*Brief*. Your answer must be an exact copy of the records below, with no pictures in it.
━━━━━ Supplied information
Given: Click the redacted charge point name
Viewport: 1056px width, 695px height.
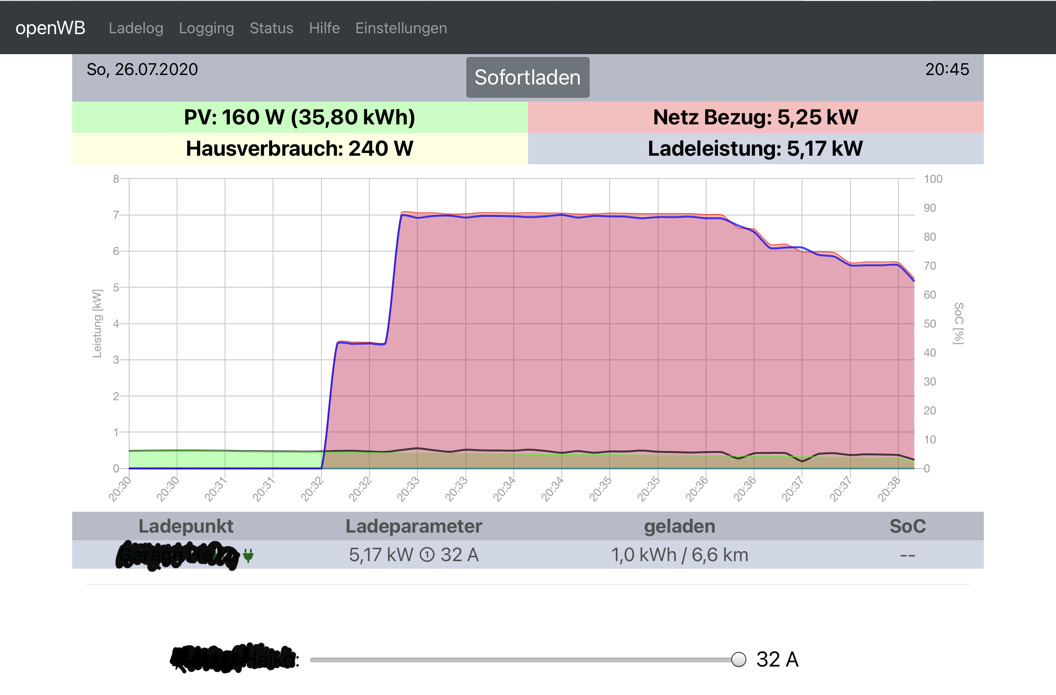Looking at the screenshot, I should [x=178, y=555].
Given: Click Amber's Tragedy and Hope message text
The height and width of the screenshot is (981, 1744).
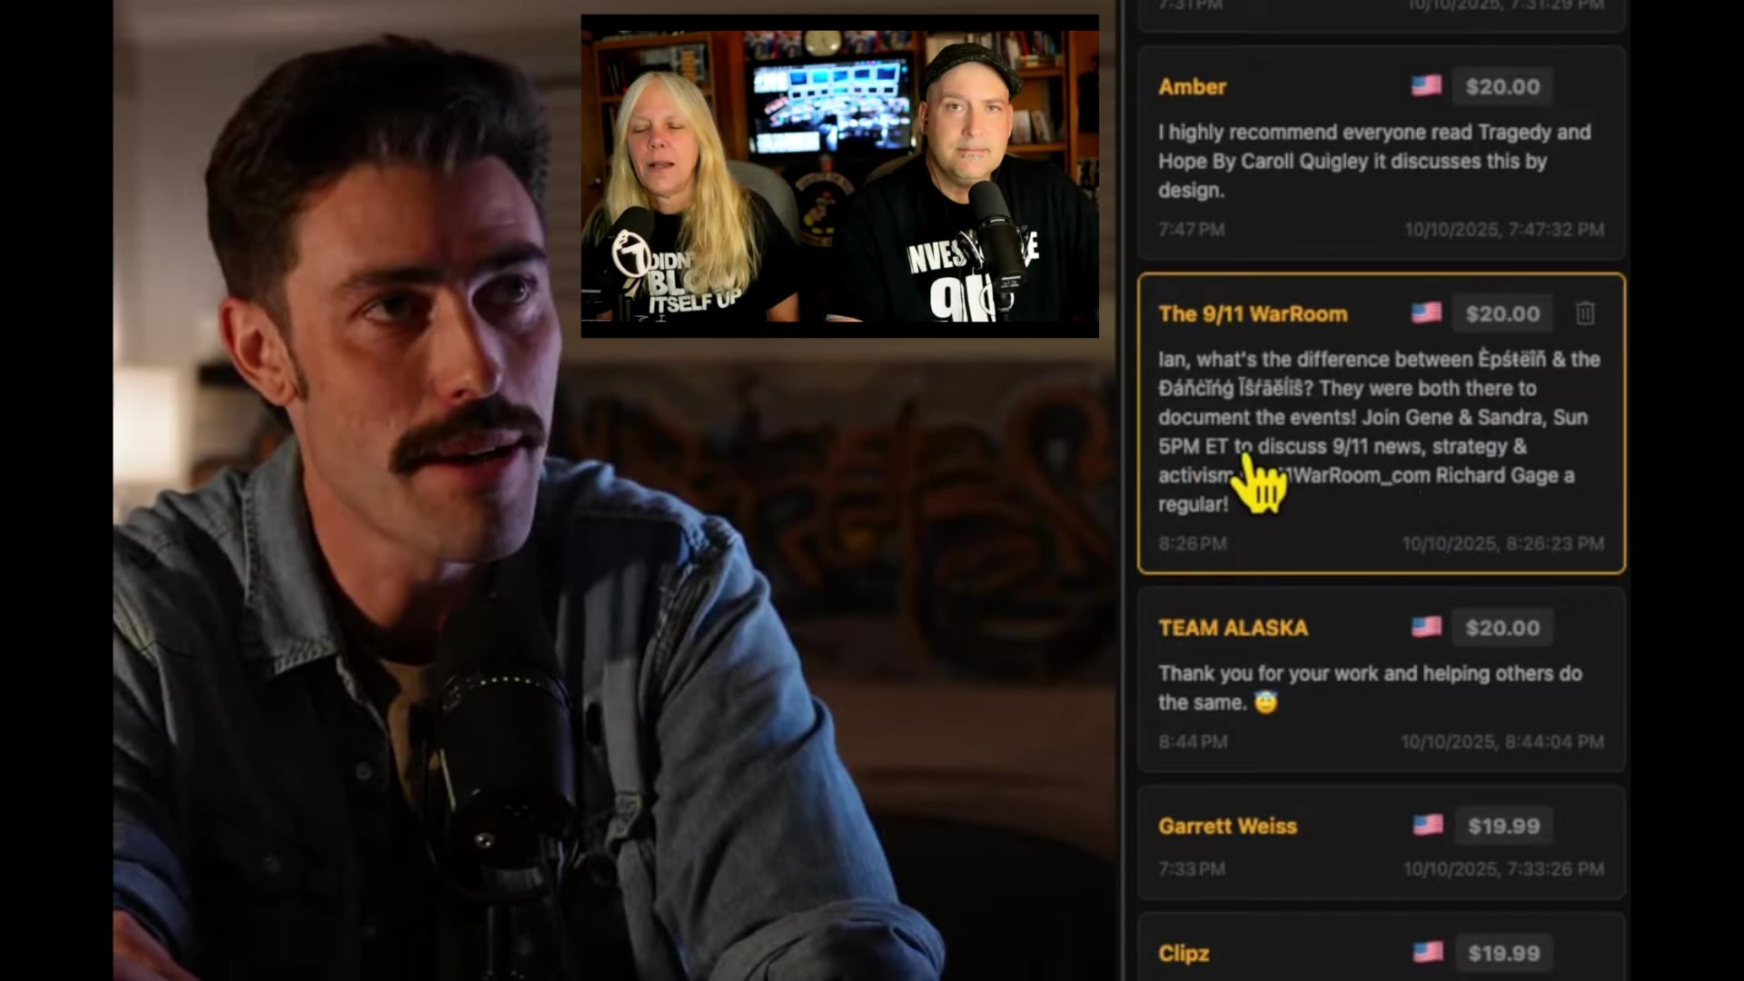Looking at the screenshot, I should click(1373, 161).
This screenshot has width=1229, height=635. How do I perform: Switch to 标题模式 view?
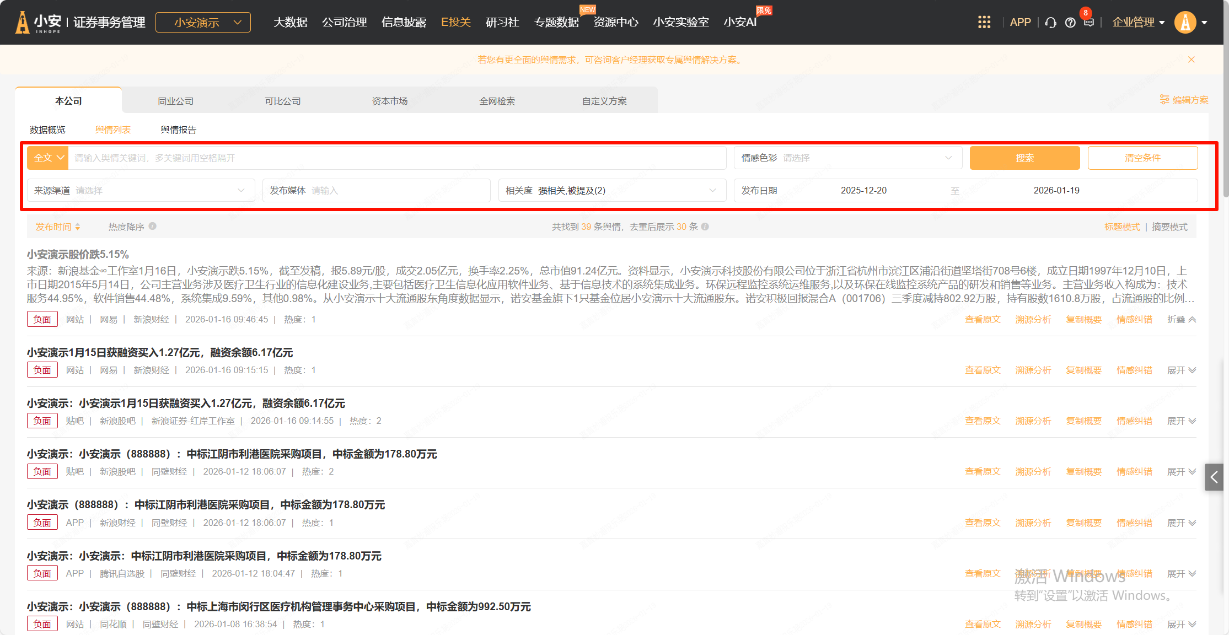(x=1121, y=227)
━━━━━━━━━━
*Answer box*.
Given: Click the redacted charge point name
Viewport: 1056px width, 695px height.
Looking at the screenshot, I should [x=178, y=555].
Given: Click Amber's Tragedy and Hope message text
The height and width of the screenshot is (981, 1744).
Looking at the screenshot, I should click(1373, 161).
This screenshot has width=1229, height=635. How do I perform: Switch to 标题模式 view?
(x=1121, y=227)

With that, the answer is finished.